:: Excerpted text ::

Sir Helenus Patrick Joseph Milmo, DL (born Helenus Padraic Seosamh Milmo; 24 August 1908 – 30 August 1988) was an Irish lawyer in Britain and High Court judge.

Early life and education
He was born in County Limerick, Ireland on 24 August 1908, the third son of Daniel and Kathleen (née White) Milmo, but spent his early years in Furbogh, Galway Gaeltacht. Milmo attended St. Gerard's School, Downside School and Trinity College, Cambridge; he was called to the Bar and was later appointed QC in 1961.

Career
During World War II, Milmo was a member of MI5. Having previously worked under Kim Philby, Milmo was selected to investigate Philby in 1951, when Philby's espionage became increasingly obvious. Milmo failed to elicit definitive answers and concluded "that Philby is and has been for many years a Soviet agent. But the case remained unproven." Milmo's peers were not entirely forgiving. "Some felt", wrote Peter Carter-Ruck when Milmo died in 1988, "that he was perhaps too much of a gentleman for that daunting task."

Milmo was appointed to the High Court in 1964.

Personal life
Milmo married Joan Frances Morley (9 March 1907 – June 1978), the second daughter of Francis Morley of Sloan Court, London, in 1933. The couple had five children:

 Deirdre (born 1934) 
 Patrick, QC (born 1938), a barrister 
 Verity (born 1941)

:::
:: Input ::

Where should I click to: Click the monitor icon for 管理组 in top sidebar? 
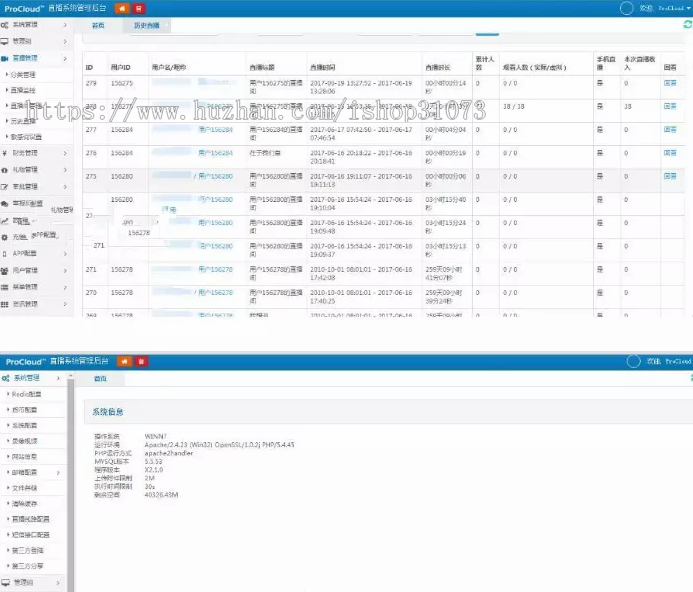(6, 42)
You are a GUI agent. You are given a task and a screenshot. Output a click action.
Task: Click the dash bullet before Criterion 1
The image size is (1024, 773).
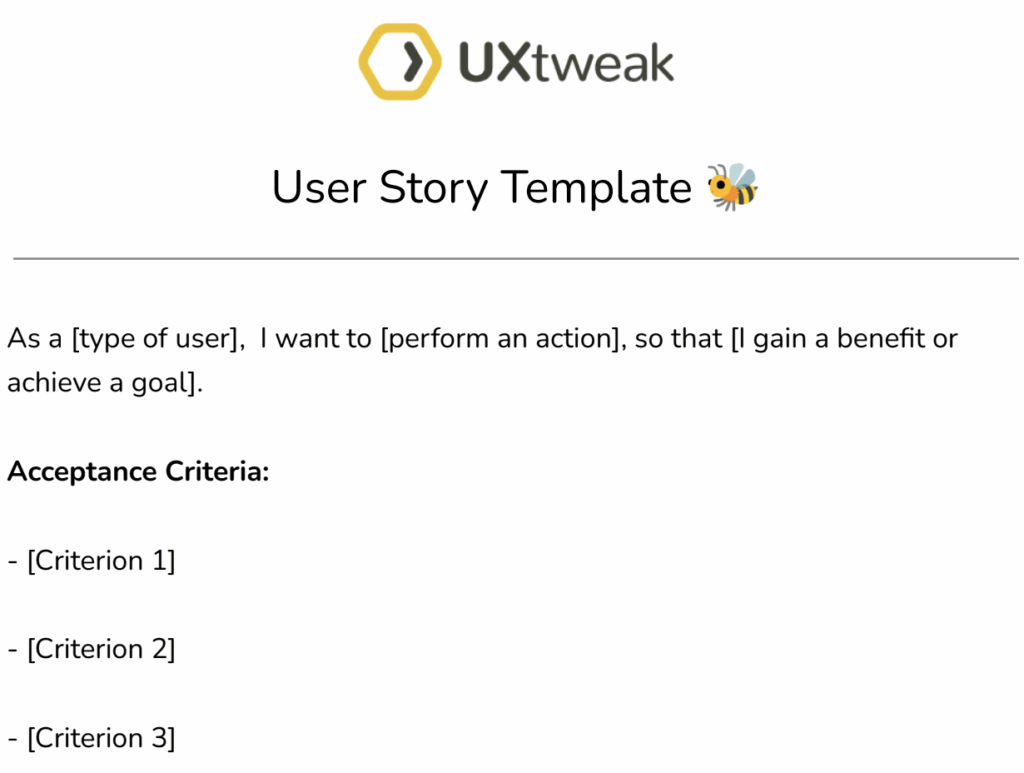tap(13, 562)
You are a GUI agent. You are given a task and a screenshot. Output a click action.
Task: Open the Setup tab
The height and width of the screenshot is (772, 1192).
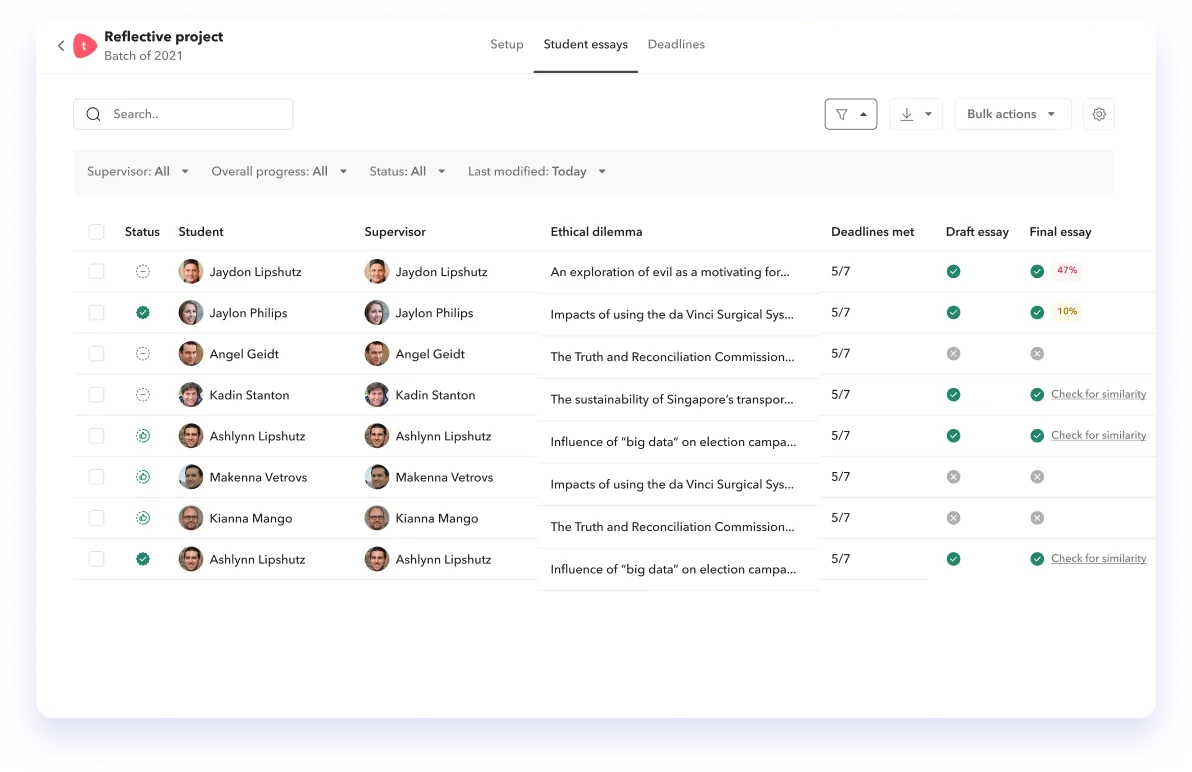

:::

To be done.
1. In one to three sentences, explain why, according to the Milmo biography, some of his peers judged him harshly over the Philby investigation.
2. Convert everything in the listing from its start down to the line containing "tap(13, 562)" into a JSON list of strings, one per line, with blank lines dropped and the pictures left out.
The listing and the Milmo biography have nothing to do with each other.

Outputs by task.
1. Milmo could not get definitive answers from Philby, so the case stayed unproven. Some felt he was perhaps too much of a gentleman for such a daunting task.

2.
[
  "Where should I click to: Click the monitor icon for 管理组 in top sidebar? ",
  "(6, 42)",
  "You are a GUI agent. You are given a task and a screenshot. Output a click action.",
  "Task: Click the dash bullet before Criterion 1",
  "The image size is (1024, 773).",
  "tap(13, 562)"
]